» EXERCISE DETAILS: Every line of the data below should be printed exactly. Nothing may be dropped.

» INFORMATION SHOWN:
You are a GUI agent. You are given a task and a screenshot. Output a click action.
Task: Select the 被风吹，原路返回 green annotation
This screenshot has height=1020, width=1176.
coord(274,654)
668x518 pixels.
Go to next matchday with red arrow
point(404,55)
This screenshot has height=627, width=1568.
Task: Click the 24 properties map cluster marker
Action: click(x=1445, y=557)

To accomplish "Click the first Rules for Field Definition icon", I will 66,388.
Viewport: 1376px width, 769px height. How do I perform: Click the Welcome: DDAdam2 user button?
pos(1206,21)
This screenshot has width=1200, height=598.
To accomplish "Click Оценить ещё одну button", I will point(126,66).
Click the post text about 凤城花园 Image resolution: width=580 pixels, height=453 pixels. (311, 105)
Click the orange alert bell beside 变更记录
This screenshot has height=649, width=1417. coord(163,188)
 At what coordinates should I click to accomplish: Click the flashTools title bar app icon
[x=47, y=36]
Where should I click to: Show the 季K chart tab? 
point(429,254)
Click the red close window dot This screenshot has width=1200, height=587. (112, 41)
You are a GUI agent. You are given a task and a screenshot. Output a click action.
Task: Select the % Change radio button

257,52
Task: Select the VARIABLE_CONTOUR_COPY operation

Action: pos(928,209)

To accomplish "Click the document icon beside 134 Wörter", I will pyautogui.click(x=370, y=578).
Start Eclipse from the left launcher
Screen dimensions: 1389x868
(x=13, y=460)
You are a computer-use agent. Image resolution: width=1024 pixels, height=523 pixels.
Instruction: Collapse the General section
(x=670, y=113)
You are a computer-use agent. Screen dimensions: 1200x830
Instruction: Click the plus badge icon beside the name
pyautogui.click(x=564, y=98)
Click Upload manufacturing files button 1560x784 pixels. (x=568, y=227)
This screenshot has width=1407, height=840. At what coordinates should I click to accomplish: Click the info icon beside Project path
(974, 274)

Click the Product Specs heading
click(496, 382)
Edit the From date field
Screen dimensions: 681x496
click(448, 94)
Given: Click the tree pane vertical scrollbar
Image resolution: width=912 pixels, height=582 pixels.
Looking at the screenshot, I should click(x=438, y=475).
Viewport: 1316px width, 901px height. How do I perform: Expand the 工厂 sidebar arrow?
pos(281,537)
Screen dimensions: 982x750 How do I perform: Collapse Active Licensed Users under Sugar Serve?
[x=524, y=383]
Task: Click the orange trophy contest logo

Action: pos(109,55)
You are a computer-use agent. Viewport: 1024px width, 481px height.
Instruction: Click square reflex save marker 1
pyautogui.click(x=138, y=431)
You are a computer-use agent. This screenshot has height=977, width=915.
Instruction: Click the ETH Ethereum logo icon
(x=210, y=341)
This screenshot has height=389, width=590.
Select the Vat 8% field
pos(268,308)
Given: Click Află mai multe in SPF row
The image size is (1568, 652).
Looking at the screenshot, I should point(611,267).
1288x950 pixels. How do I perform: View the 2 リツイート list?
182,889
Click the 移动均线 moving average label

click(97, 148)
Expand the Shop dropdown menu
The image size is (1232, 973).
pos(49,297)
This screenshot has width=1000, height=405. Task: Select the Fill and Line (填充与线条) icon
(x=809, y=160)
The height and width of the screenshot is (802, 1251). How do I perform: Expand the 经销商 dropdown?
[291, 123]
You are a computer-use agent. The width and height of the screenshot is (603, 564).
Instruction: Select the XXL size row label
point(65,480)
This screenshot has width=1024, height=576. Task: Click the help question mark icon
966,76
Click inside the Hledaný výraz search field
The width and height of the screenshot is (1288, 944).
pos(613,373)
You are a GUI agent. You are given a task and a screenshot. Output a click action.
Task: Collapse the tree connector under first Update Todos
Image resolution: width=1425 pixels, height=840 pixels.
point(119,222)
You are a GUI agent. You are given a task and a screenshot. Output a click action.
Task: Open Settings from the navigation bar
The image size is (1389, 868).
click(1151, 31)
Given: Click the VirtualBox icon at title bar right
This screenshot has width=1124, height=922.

» RESULT OF THE TASK:
You are a GUI agent. You are given a task and a screenshot. Output a click action.
Task: Select the 被风吹，原路返回 green annotation
This screenshot has height=1020, width=1176.
coord(274,654)
668x518 pixels.
Go to next matchday with red arrow
point(404,55)
This screenshot has height=627, width=1568.
Task: Click the 24 properties map cluster marker
Action: click(x=1445, y=557)

To accomplish "Click the first Rules for Field Definition icon", I will 66,388.
Viewport: 1376px width, 769px height. How do I perform: Click the Welcome: DDAdam2 user button?
pos(1206,21)
This screenshot has width=1200, height=598.
To accomplish "Click Оценить ещё одну button", I will point(126,66).
Click the post text about 凤城花园 Image resolution: width=580 pixels, height=453 pixels. (311, 105)
Click the orange alert bell beside 变更记录
This screenshot has height=649, width=1417. coord(163,188)
 At what coordinates should I click to accomplish: Click the flashTools title bar app icon
[x=47, y=36]
Where should I click to: Show the 季K chart tab? 
point(429,254)
Click the red close window dot This screenshot has width=1200, height=587. (112, 41)
You are a GUI agent. You are given a task and a screenshot. Output a click action.
Task: Select the % Change radio button

257,52
Task: Select the VARIABLE_CONTOUR_COPY operation

Action: pos(928,209)

To accomplish "Click the document icon beside 134 Wörter", I will pyautogui.click(x=370, y=578).
Start Eclipse from the left launcher
Screen dimensions: 1389x868
(x=13, y=460)
You are a computer-use agent. Image resolution: width=1024 pixels, height=523 pixels.
Instruction: Collapse the General section
(x=670, y=113)
You are a computer-use agent. Screen dimensions: 1200x830
Instruction: Click the plus badge icon beside the name
pyautogui.click(x=564, y=98)
Click Upload manufacturing files button 1560x784 pixels. (x=568, y=227)
This screenshot has width=1407, height=840. At what coordinates should I click to accomplish: Click the info icon beside Project path
(974, 274)

Click the Product Specs heading
click(496, 382)
Edit the From date field
Screen dimensions: 681x496
click(448, 94)
Given: Click the tree pane vertical scrollbar
Image resolution: width=912 pixels, height=582 pixels.
Looking at the screenshot, I should click(x=438, y=475).
Viewport: 1316px width, 901px height. How do I perform: Expand the 工厂 sidebar arrow?
pos(281,537)
Screen dimensions: 982x750 How do I perform: Collapse Active Licensed Users under Sugar Serve?
[x=524, y=383]
Task: Click the orange trophy contest logo

Action: pos(109,55)
You are a computer-use agent. Viewport: 1024px width, 481px height.
Instruction: Click square reflex save marker 1
pyautogui.click(x=138, y=431)
You are a computer-use agent. This screenshot has height=977, width=915.
Instruction: Click the ETH Ethereum logo icon
(x=210, y=341)
This screenshot has height=389, width=590.
Select the Vat 8% field
pos(268,308)
Given: Click Află mai multe in SPF row
The image size is (1568, 652).
Looking at the screenshot, I should point(611,267).
1288x950 pixels. How do I perform: View the 2 リツイート list?
182,889
Click the 移动均线 moving average label

click(97, 148)
Expand the Shop dropdown menu
The image size is (1232, 973).
pos(49,297)
This screenshot has width=1000, height=405. Task: Select the Fill and Line (填充与线条) icon
(x=809, y=160)
The height and width of the screenshot is (802, 1251). How do I perform: Expand the 经销商 dropdown?
[291, 123]
You are a computer-use agent. The width and height of the screenshot is (603, 564).
Instruction: Select the XXL size row label
point(65,480)
This screenshot has width=1024, height=576. Task: Click the help question mark icon
966,76
Click inside the Hledaný výraz search field
The width and height of the screenshot is (1288, 944).
pos(613,373)
You are a GUI agent. You are given a task and a screenshot. Output a click action.
Task: Collapse the tree connector under first Update Todos
Image resolution: width=1425 pixels, height=840 pixels.
point(119,222)
You are a GUI agent. You are given a task and a screenshot. Output a click action.
Task: Open Settings from the navigation bar
The image size is (1389, 868).
click(1151, 31)
Given: Click the VirtualBox icon at title bar right
This screenshot has width=1124, height=922.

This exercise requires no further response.